This carnival atmosphere turned the pay points into a favourite hunting ground for Twigee Lee and his ruthless thugs.
The miners were easy prey.
Stanley Muswema, an employee of the Copperbelt Energy Corporation (CEC) who lived in Kitwe those days and still lives in the city, saw it all.
“The Amakorekore and Amazezulus, salaula [second-hand clothes] traders, fishmongers, hawkers and mishanga [cigarette] sellers would display their wares at strategic points to attract the miners.
A ‘loaded’ miner would be seen haggling for a good bargain here and there.
Twigee Lee and his band of thugs would also spread pieces of chitenge fabric or empty grain sacks on the ground and display heaps of stones for sale. Imagine, just stones! [Mr Muswema laughs]
Out of fear, miners would reluctantly walk over and buy the stones, for which they had absolutely no use at all.
It was just a diplomatic way of robbing the miners of their hard-earned money in broad daylight.
A hapless ‘customer’ would be forced to buy a useless stone at an exorbitant price. You were expected to carry the stone until you were completely out of their sight.
Anyone seen throwing a stone away after ‘buying’ it would attract a severe beating.
Sometimes they would drag a miner to their stand and force him to buy one stone.
Out of fear, he would oblige.
The thugs would the next day drink their heads off in the bars and taverns of Chamboli and Wusakile, dressed in latest clothes such as stonewashed jeans, then called kawasha,” Mr Muswema recalled.
This writer, who lived in Chachacha township then, also once witnessed such a scene outside Mindola Shaft pay point in Mindolo.
A week earlier, many miners had received long-service awards from the ZCCM Nkana Division management.
The awards came with expensive customised Rolex wrist watches with the name of the recipient as an expression of gratitude for their long service, known as mwabombeni in mine townships.

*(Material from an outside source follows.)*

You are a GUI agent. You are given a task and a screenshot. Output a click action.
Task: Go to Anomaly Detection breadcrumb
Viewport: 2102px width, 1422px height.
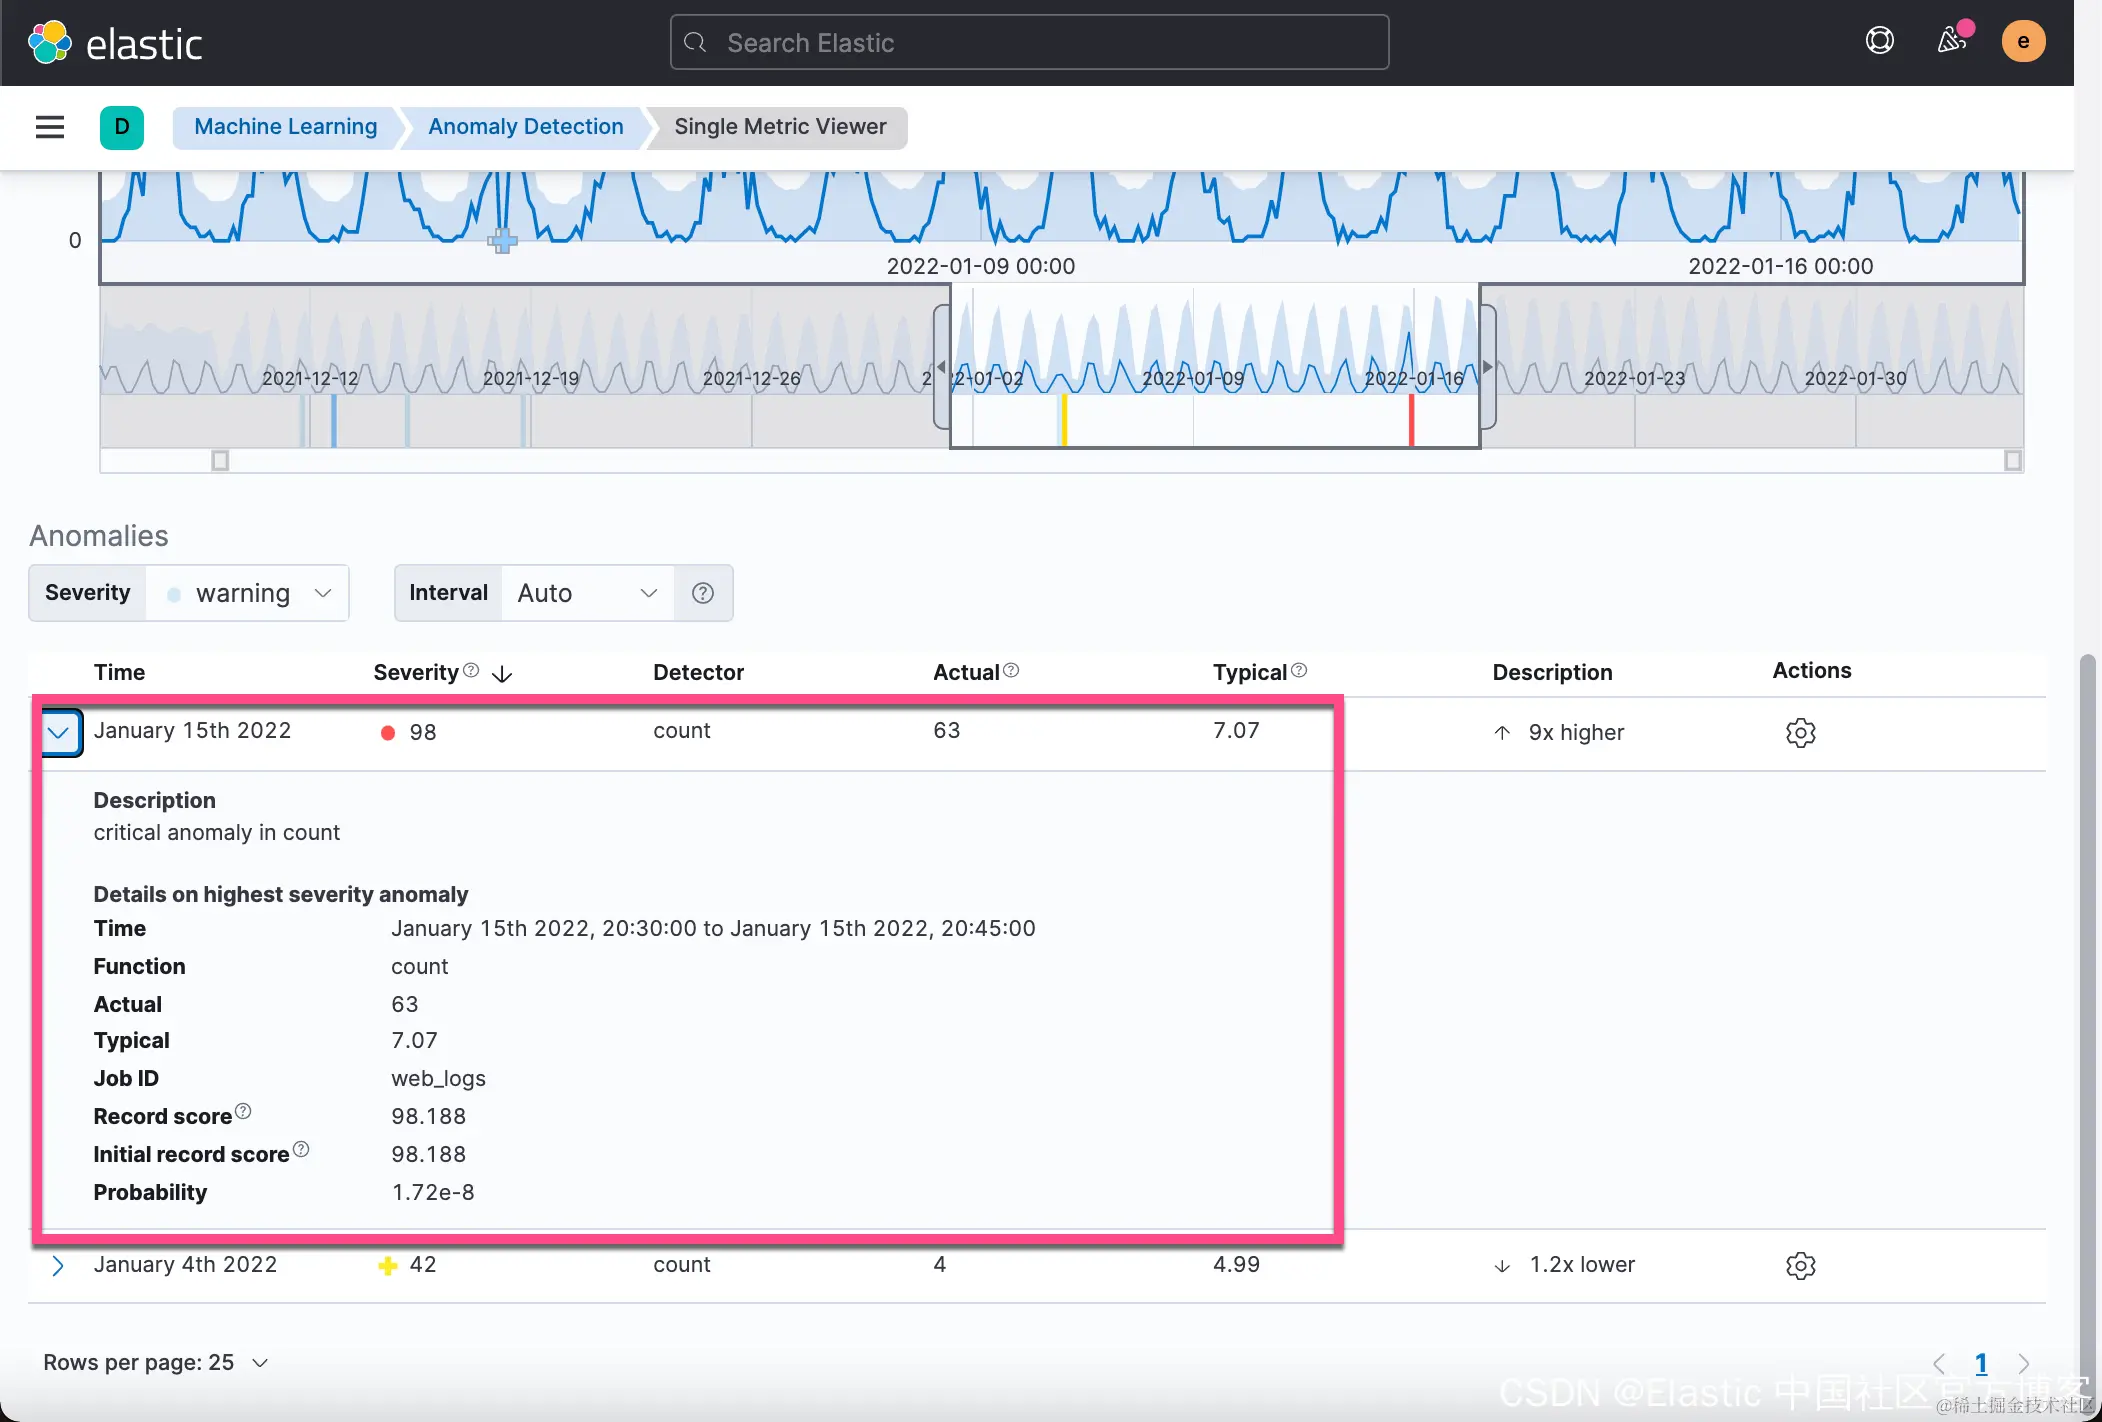point(525,127)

It was another payday. A former classmate at Nchelenge Secondary School and fellow school-leaver, Jonathan Kapungwe, now living in Mkushi, was working as a casual worker for Mpelembe Drilling Company Limited underground.
He had invited this writer to wait for him outside the pay point to get “something for a drink”.
As this writer waited for Mr Kapungwe, watching with interest the brisk business taking place around him, a group of about 20 mean-looking men and youths arrived and started spreading pieces of chitenge material on the ground.
A number of traders hastily packed their merchandise and left the place.
“This is Twigee Lee and his team,” a miner who was on leave but had come to recover the money he had lent some workmates announced in a low tone.
“He usually operates in Wusakile and Chamboli, but I don’t know why he has come to Mindolo today.”
Shortly, some miners were seen taking off their precious Rolex wrist watches and carefully placing them on the spread chitenge and sacks under the watchful eyes of Twigee Lee and his minions.
After surrendering a watch, a miner would pick up one stone and walk away.
“They are forcing them to buy the stones with their expensive watches. Wicked criminals!” the miner whispered through his teeth.
Those who did not have watches were ordered to ‘buy’ at least one stone with money.
There were even price tags on the stones.
But like other thugs before him, Twigee Lee’s days were numbered.
He sealed his own downfall when he raped a pregnant woman in Wusakile and callously ripped her belly open with a knife, reportedly to check the sex of the baby she was carrying.
This particular atrocity sparked outrage across the mining community. Some wives of miners staged a small protest at the Central Offices in Nkana West demanding protection.
Sensing trouble, Twigee Lee and his gang melted into hiding, but police mounted a relentless manhunt for him.
He was later spotted at Chichi tavern in Mindolo, where he was drinking beer with some members of his gang and prostitutes.
Alert residents quickly tipped Mindolo Police station and the once invincible Twigee Lee was cornered in no time.
In a foolish show of bravado he lunged at the police when they confronted him and ordered him to surrender.
A constable from Mindolo Police Station popularly known as Rambo shot him at close range with a 303 Northern Rhodesia-era rifle (icituli), killing him instantly.
That episode marked the end of Twigee Lee.